For Mahomet too, the consequences of the war were ambiguous. The East India Company army provided him with an opportunity to rise through the ranks to a position of command and opened a path to a successful life as an author and businessman in Ireland and England. But at the same time, his long association with the British alienated him from his family and his country, making him a stranger in his own land. His migration to Europe was thus both the pursuit of a path previously closed to Indians, but also a reaction to the reality that he now stood apart, not really British, and yet not entirely Indian either. For the only Indian in Cork and Brighton, his experience of the imperial civil war must have been bittersweet.
9
CONVICT EMPIRE
On April 16, 1794, Westminster Hall was packed nearly to bursting. A curious multitude had gathered day after day since February 1788 to witness one of the most celebrated trials of the age, the impeachment of Warren Hastings, eighteenth-century Britain’s foremost empire builder and the one-time Governor-General of India.
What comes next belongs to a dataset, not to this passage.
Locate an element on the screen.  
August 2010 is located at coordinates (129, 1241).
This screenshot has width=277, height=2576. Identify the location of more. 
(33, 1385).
The trial was a celebrity affair, a public spectacle of self-righteous oration and politically motivated accusation that filled London’s many newspapers and occupied the gossip of coffee-houses and drawing rooms across the nation. The onlookers who crowded into every corner of the hall were well rewarded for their trouble. For 148 days they were transfixed by the thunderous rhetoric of Edmund Burke—who led the prosecution—and the caustic quips of Richard Brinsley Sheridan, Charles James Fox, and Philip Francis as they condemned Hastings for corruption, malfeasance, and judicial murder.